Work to be completed: Reproduce all of the following material word for word, line by line.

[Records for the exercise start]

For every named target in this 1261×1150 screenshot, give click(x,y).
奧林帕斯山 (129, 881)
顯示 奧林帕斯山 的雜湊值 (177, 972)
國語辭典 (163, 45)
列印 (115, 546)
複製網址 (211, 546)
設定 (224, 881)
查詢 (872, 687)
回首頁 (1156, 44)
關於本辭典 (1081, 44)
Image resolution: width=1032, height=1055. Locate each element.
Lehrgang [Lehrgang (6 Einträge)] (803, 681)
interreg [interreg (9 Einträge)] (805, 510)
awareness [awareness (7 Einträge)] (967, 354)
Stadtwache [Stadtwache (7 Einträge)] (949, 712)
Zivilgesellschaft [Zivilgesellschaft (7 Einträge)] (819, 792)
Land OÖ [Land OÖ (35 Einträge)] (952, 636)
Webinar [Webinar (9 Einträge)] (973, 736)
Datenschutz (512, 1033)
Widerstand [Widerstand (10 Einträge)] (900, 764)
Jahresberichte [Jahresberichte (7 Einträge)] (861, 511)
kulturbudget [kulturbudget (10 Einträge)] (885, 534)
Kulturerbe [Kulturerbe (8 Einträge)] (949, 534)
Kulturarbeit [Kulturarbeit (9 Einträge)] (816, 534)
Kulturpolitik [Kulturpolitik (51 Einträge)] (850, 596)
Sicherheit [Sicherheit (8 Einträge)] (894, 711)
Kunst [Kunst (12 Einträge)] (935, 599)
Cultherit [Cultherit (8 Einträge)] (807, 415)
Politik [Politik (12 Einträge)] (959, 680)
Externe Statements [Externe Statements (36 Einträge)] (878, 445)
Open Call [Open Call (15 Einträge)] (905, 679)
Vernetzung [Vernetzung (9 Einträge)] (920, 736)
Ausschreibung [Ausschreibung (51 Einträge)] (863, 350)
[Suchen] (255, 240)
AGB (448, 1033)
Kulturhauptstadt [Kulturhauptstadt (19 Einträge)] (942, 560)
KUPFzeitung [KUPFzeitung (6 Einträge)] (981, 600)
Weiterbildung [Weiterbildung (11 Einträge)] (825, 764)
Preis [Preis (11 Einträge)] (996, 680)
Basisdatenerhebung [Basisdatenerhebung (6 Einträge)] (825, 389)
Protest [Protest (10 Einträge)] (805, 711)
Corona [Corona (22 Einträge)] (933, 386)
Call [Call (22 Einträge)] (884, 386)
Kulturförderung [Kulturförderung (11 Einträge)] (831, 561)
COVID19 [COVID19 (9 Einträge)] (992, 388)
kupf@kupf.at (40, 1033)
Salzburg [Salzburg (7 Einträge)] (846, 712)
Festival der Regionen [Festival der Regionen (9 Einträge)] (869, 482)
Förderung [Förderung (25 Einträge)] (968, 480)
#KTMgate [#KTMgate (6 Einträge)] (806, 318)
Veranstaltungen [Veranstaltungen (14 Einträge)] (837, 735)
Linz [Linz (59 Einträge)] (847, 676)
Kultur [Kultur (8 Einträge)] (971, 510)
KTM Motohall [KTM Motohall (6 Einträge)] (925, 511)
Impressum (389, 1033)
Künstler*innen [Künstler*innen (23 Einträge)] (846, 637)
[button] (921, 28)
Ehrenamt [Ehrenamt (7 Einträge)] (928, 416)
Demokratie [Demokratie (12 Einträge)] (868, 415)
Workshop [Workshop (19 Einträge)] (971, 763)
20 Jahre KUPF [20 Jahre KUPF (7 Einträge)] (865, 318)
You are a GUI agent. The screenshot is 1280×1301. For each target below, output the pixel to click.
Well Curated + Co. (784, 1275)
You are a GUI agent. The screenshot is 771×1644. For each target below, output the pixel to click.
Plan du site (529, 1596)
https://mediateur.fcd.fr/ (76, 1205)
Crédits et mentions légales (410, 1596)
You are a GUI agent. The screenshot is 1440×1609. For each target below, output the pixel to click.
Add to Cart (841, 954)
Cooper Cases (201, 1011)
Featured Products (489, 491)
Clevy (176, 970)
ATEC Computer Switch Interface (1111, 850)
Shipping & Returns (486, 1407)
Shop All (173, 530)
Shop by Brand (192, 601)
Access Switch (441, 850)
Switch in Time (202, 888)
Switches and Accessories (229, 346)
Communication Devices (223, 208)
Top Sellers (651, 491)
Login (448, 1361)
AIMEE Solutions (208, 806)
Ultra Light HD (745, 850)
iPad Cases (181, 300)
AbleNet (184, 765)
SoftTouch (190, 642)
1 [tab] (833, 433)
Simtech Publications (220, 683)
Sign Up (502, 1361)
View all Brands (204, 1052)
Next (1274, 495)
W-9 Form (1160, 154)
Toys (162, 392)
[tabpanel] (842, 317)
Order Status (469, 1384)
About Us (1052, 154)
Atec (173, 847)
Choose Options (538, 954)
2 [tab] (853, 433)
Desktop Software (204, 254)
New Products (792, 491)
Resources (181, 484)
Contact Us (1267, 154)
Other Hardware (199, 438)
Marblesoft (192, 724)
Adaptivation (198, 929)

[Records for the exercise end]

Written answer:
For every named target in this 1261×1150 screenshot, give click(x,y).
奧林帕斯山 (129, 881)
顯示 奧林帕斯山 的雜湊值 (177, 972)
國語辭典 (163, 45)
列印 (115, 546)
複製網址 (211, 546)
設定 (224, 881)
查詢 (872, 687)
回首頁 (1156, 44)
關於本辭典 (1081, 44)
Image resolution: width=1032, height=1055. Locate each element.
Lehrgang [Lehrgang (6 Einträge)] (803, 681)
interreg [interreg (9 Einträge)] (805, 510)
awareness [awareness (7 Einträge)] (967, 354)
Stadtwache [Stadtwache (7 Einträge)] (949, 712)
Zivilgesellschaft [Zivilgesellschaft (7 Einträge)] (819, 792)
Land OÖ [Land OÖ (35 Einträge)] (952, 636)
Webinar [Webinar (9 Einträge)] (973, 736)
Datenschutz (512, 1033)
Widerstand [Widerstand (10 Einträge)] (900, 764)
Jahresberichte [Jahresberichte (7 Einträge)] (861, 511)
kulturbudget [kulturbudget (10 Einträge)] (885, 534)
Kulturerbe [Kulturerbe (8 Einträge)] (949, 534)
Kulturarbeit [Kulturarbeit (9 Einträge)] (816, 534)
Kulturpolitik [Kulturpolitik (51 Einträge)] (850, 596)
Sicherheit [Sicherheit (8 Einträge)] (894, 711)
Kunst [Kunst (12 Einträge)] (935, 599)
Cultherit [Cultherit (8 Einträge)] (807, 415)
Politik [Politik (12 Einträge)] (959, 680)
Externe Statements [Externe Statements (36 Einträge)] (878, 445)
Open Call [Open Call (15 Einträge)] (905, 679)
Vernetzung [Vernetzung (9 Einträge)] (920, 736)
Ausschreibung [Ausschreibung (51 Einträge)] (863, 350)
[Suchen] (255, 240)
AGB (448, 1033)
Kulturhauptstadt [Kulturhauptstadt (19 Einträge)] (942, 560)
KUPFzeitung [KUPFzeitung (6 Einträge)] (981, 600)
Weiterbildung [Weiterbildung (11 Einträge)] (825, 764)
Preis [Preis (11 Einträge)] (996, 680)
Basisdatenerhebung [Basisdatenerhebung (6 Einträge)] (825, 389)
Protest [Protest (10 Einträge)] (805, 711)
Corona [Corona (22 Einträge)] (933, 386)
Call [Call (22 Einträge)] (884, 386)
Kulturförderung [Kulturförderung (11 Einträge)] (831, 561)
COVID19 [COVID19 (9 Einträge)] (992, 388)
kupf@kupf.at (40, 1033)
Salzburg [Salzburg (7 Einträge)] (846, 712)
Festival der Regionen [Festival der Regionen (9 Einträge)] (869, 482)
Förderung [Förderung (25 Einträge)] (968, 480)
#KTMgate [#KTMgate (6 Einträge)] (806, 318)
Veranstaltungen [Veranstaltungen (14 Einträge)] (837, 735)
Linz [Linz (59 Einträge)] (847, 676)
Kultur [Kultur (8 Einträge)] (971, 510)
KTM Motohall [KTM Motohall (6 Einträge)] (925, 511)
Impressum (389, 1033)
Künstler*innen [Künstler*innen (23 Einträge)] (846, 637)
[button] (921, 28)
Ehrenamt [Ehrenamt (7 Einträge)] (928, 416)
Demokratie [Demokratie (12 Einträge)] (868, 415)
Workshop [Workshop (19 Einträge)] (971, 763)
20 Jahre KUPF [20 Jahre KUPF (7 Einträge)] (865, 318)
You are a GUI agent. The screenshot is 1280×1301. For each target below, output the pixel to click.
Well Curated + Co. (784, 1275)
You are a GUI agent. The screenshot is 771×1644. For each target below, output the pixel to click.
Plan du site (529, 1596)
https://mediateur.fcd.fr/ (76, 1205)
Crédits et mentions légales (410, 1596)
You are a GUI agent. The screenshot is 1440×1609. For each target below, output the pixel to click.
Add to Cart (841, 954)
Cooper Cases (201, 1011)
Featured Products (489, 491)
Clevy (176, 970)
ATEC Computer Switch Interface (1111, 850)
Shipping & Returns (486, 1407)
Shop All (173, 530)
Shop by Brand (192, 601)
Access Switch (441, 850)
Switch in Time (202, 888)
Switches and Accessories (229, 346)
Communication Devices (223, 208)
Top Sellers (651, 491)
Login (448, 1361)
AIMEE Solutions (208, 806)
Ultra Light HD (745, 850)
iPad Cases (181, 300)
AbleNet (184, 765)
SoftTouch (190, 642)
1 [tab] (833, 433)
Simtech Publications (220, 683)
Sign Up (502, 1361)
View all Brands (204, 1052)
Next (1274, 495)
W-9 Form (1160, 154)
Toys (162, 392)
[tabpanel] (842, 317)
Order Status (469, 1384)
About Us (1052, 154)
Atec (173, 847)
Choose Options (538, 954)
2 [tab] (853, 433)
Desktop Software (204, 254)
New Products (792, 491)
Resources (181, 484)
Contact Us (1267, 154)
Other Hardware (199, 438)
Marblesoft (192, 724)
Adaptivation (198, 929)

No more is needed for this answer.